§ **What to work on**
Copy every line verbatim, from the line containing "Identify the click" down to the line containing "Les Mitonnés Normands", both included.

§ **Data lines**
begin

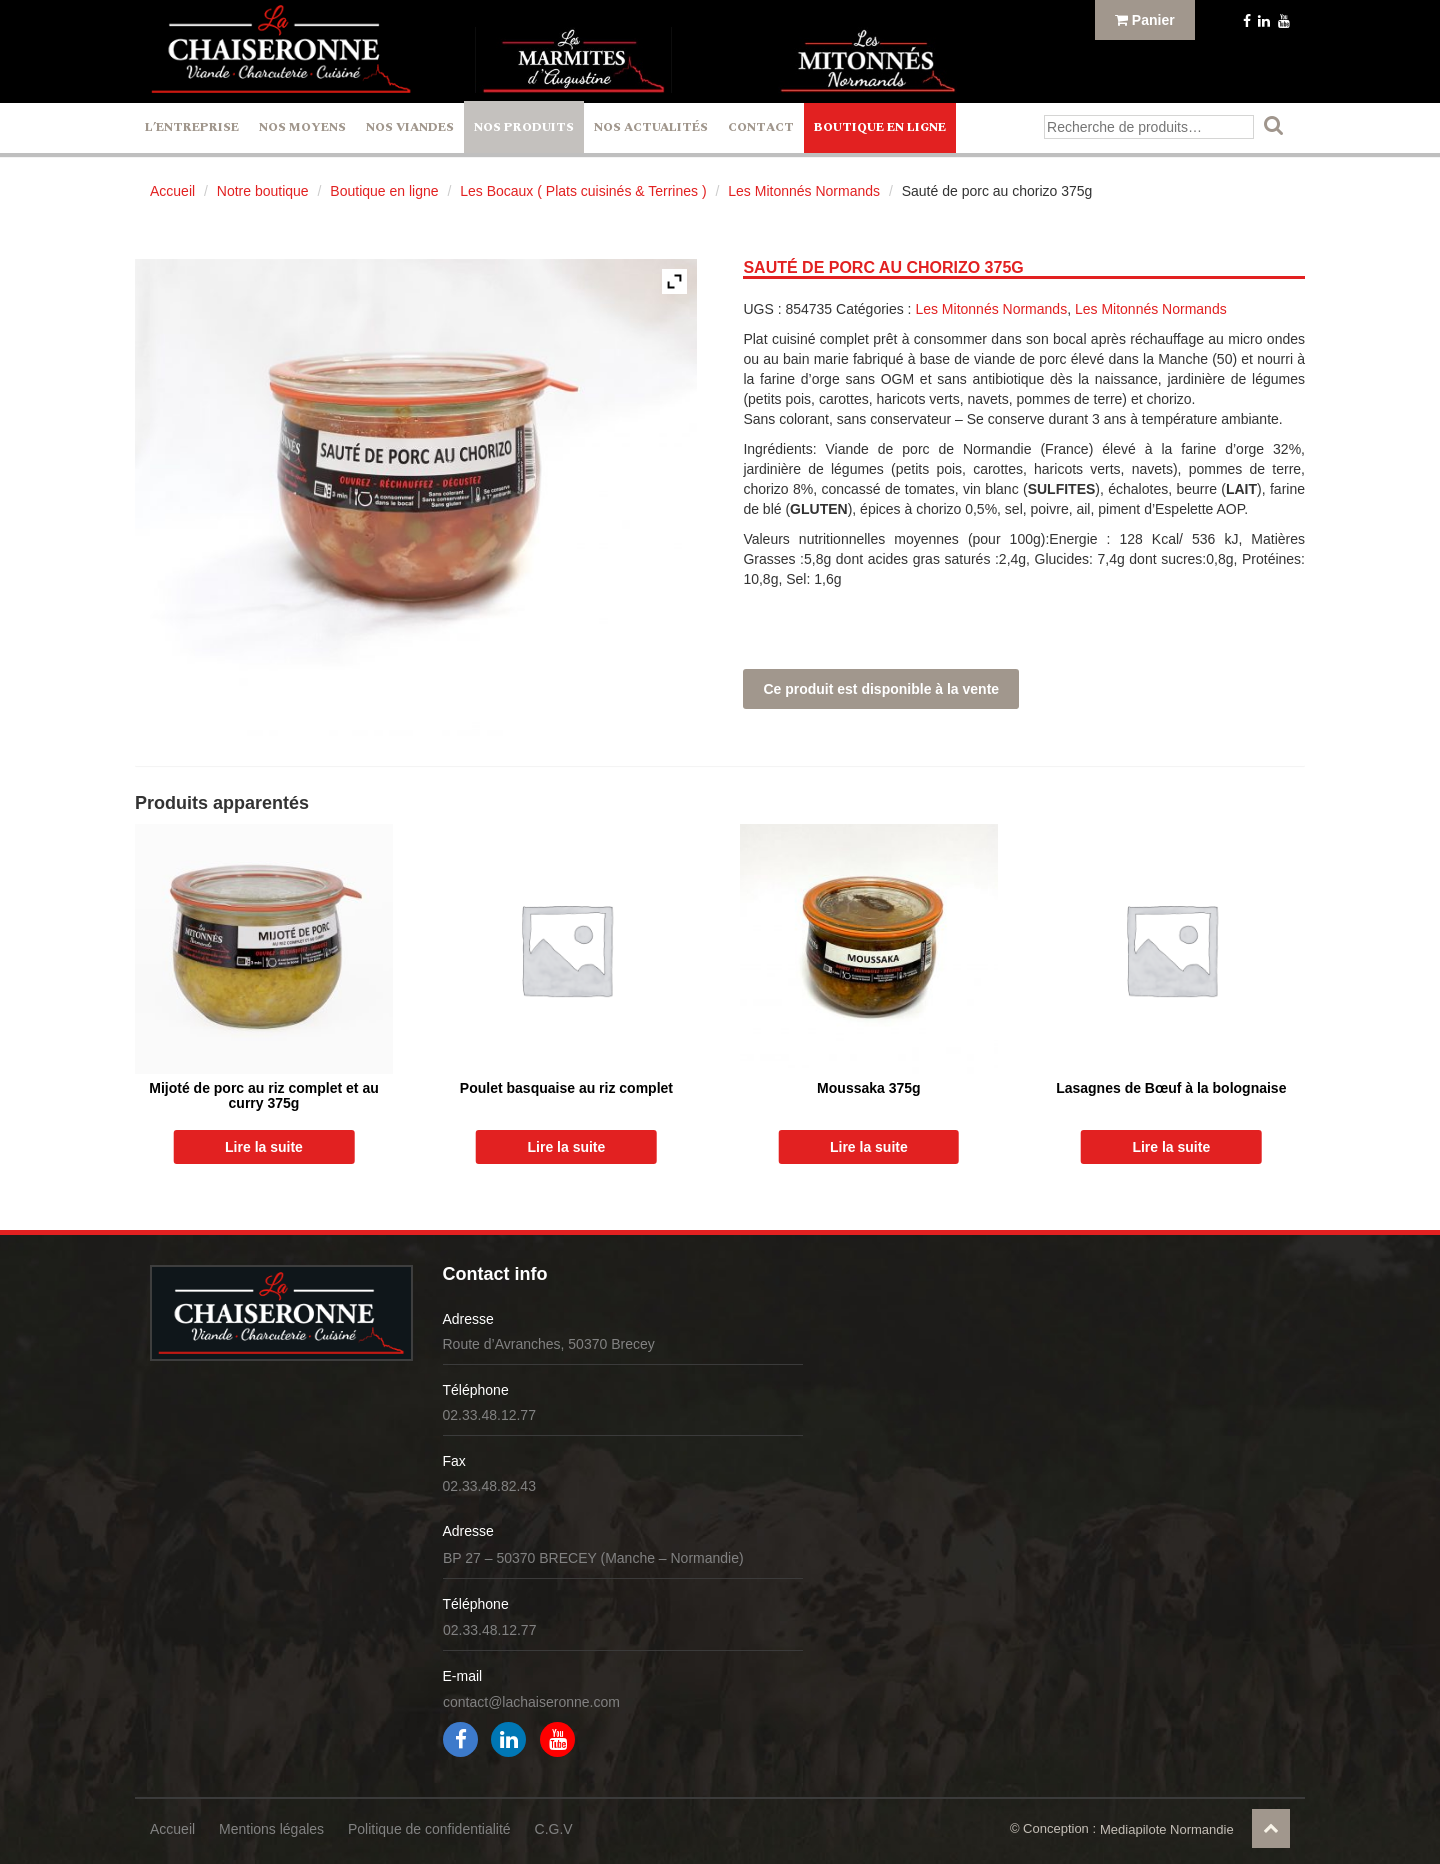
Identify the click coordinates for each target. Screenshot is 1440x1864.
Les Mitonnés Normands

end
begin

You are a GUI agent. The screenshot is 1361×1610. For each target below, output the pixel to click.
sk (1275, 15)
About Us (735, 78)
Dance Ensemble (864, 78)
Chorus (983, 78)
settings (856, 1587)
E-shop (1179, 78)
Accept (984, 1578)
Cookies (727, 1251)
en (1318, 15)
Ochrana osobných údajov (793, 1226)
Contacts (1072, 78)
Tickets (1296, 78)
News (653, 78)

end

§ **Solution**
Identify the click coordinates for each target. Screenshot is 1440x1864.
Les Mitonnés Normands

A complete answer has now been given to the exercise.